:: WHAT THE TASK REQUIRES ::
From the line containing "You are a GUI" through the last line of the listing, output each line exactly as it stands. Omit pictures.

:: SUPPLIED MATERIAL ::
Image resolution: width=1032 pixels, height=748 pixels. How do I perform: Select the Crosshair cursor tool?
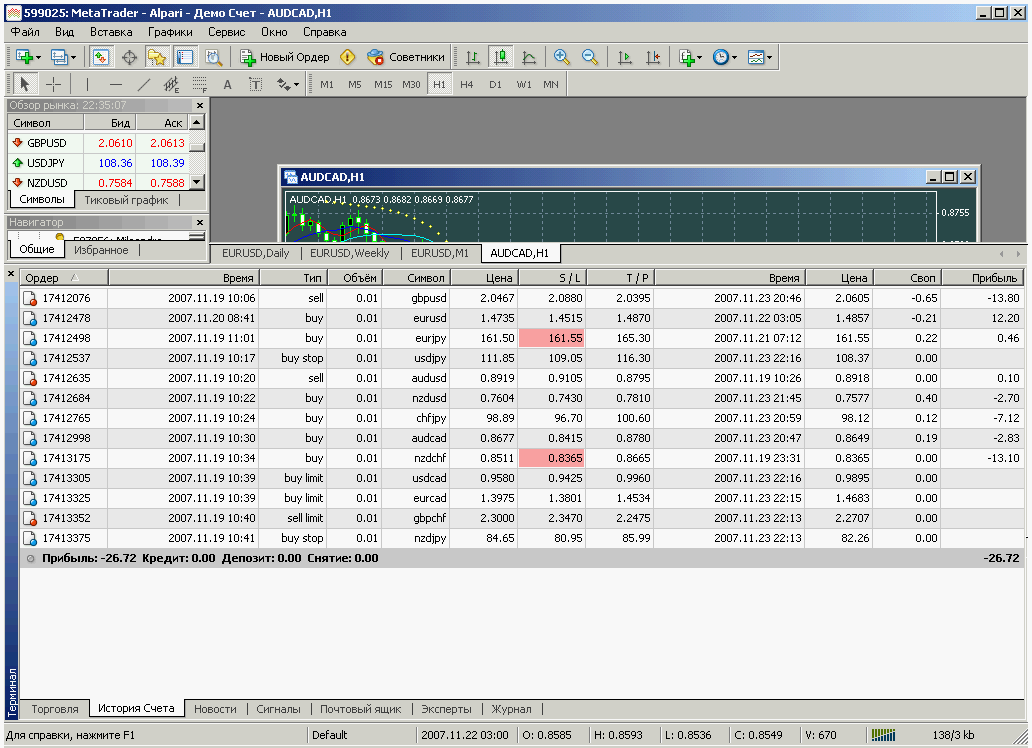coord(53,84)
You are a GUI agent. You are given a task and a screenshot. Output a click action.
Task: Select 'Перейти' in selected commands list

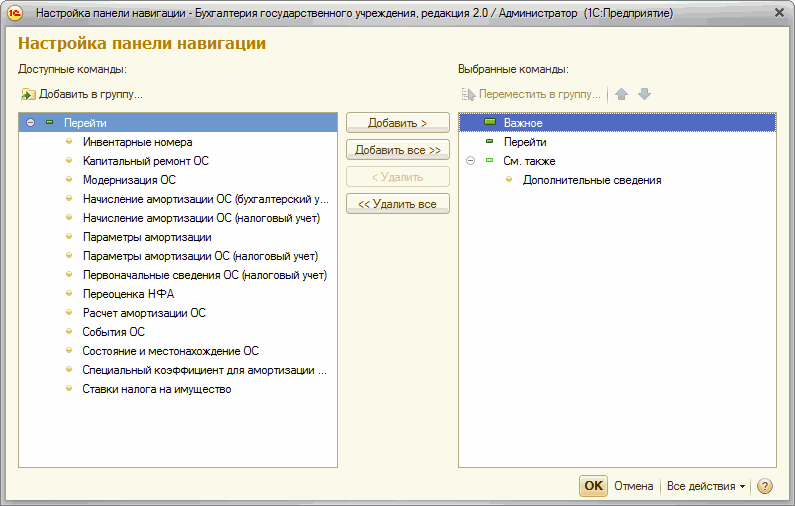[x=524, y=142]
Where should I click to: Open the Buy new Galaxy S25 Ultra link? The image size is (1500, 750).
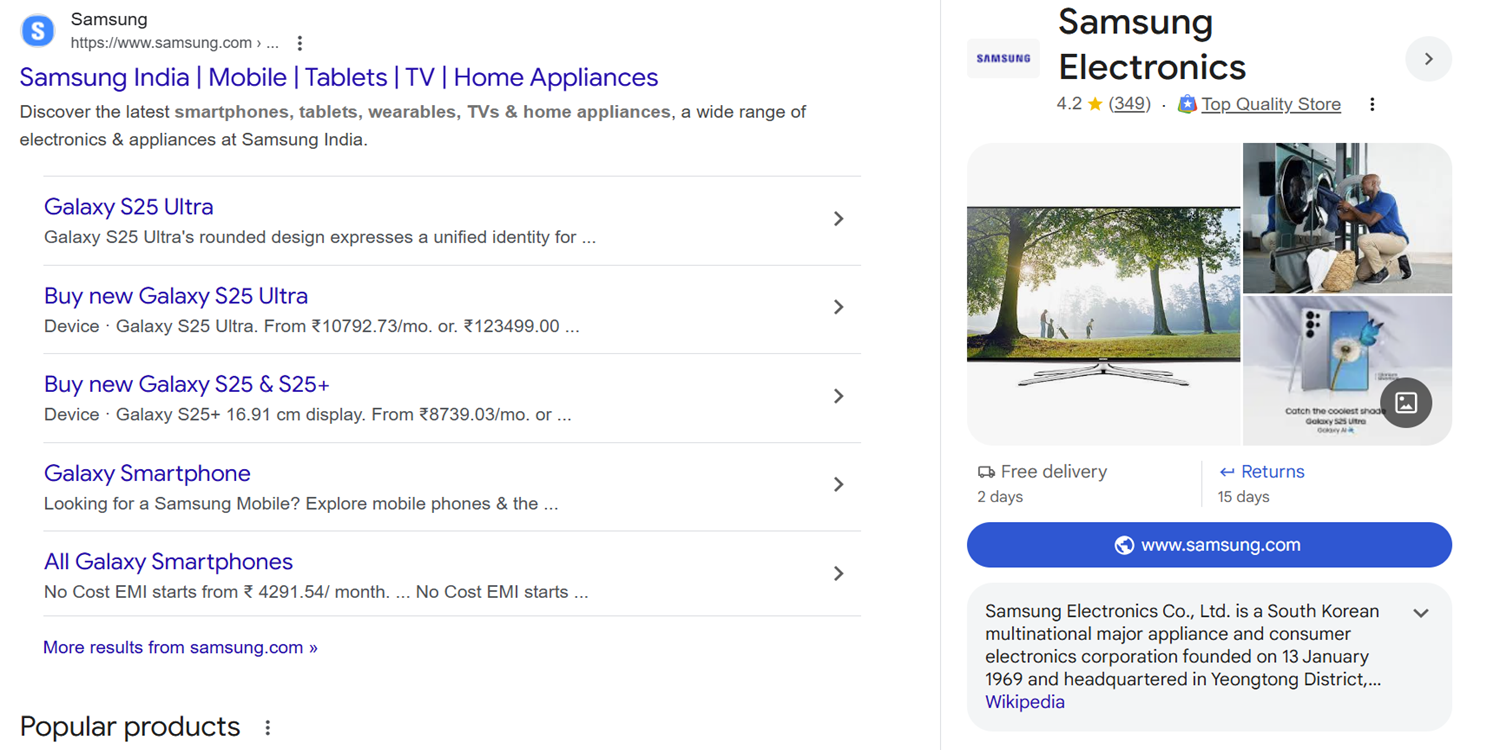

:: COMPLETED EXERCISE ::
You are a GUI agent. You are given a task and a screenshot. Output a click action.
Task: Select 'Перейти' in selected commands list

[x=524, y=142]
Where should I click to: Open the Buy new Galaxy S25 Ultra link? The image size is (1500, 750).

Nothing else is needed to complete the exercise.